[Begin GIVEN ENTRIES]

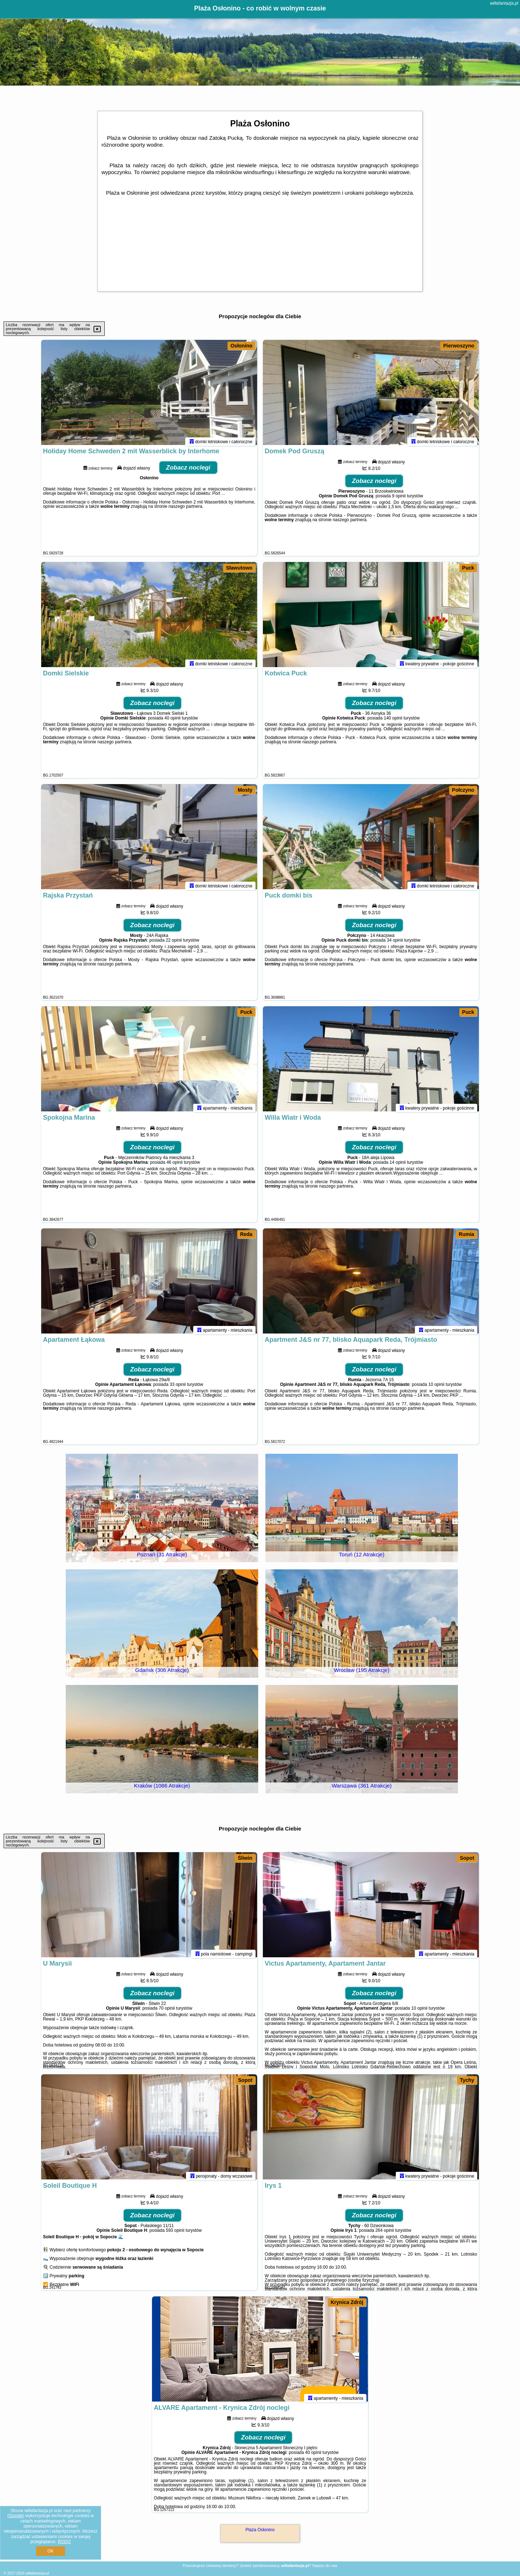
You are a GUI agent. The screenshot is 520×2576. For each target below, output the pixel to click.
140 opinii (393, 721)
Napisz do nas (325, 2565)
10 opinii (436, 1387)
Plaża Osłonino (260, 2529)
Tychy (467, 2080)
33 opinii (178, 1387)
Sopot (467, 1858)
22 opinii (174, 943)
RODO (64, 2541)
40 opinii (172, 721)
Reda (246, 1234)
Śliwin (245, 1858)
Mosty (245, 790)
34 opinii (395, 943)
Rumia (466, 1234)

[End GIVEN ENTRIES]

» **AIM**: How many of the rows above contain the string "opinii", matching case exactly? Reply with the number alone.

» **RESPONSE TO THIS TASK**: 6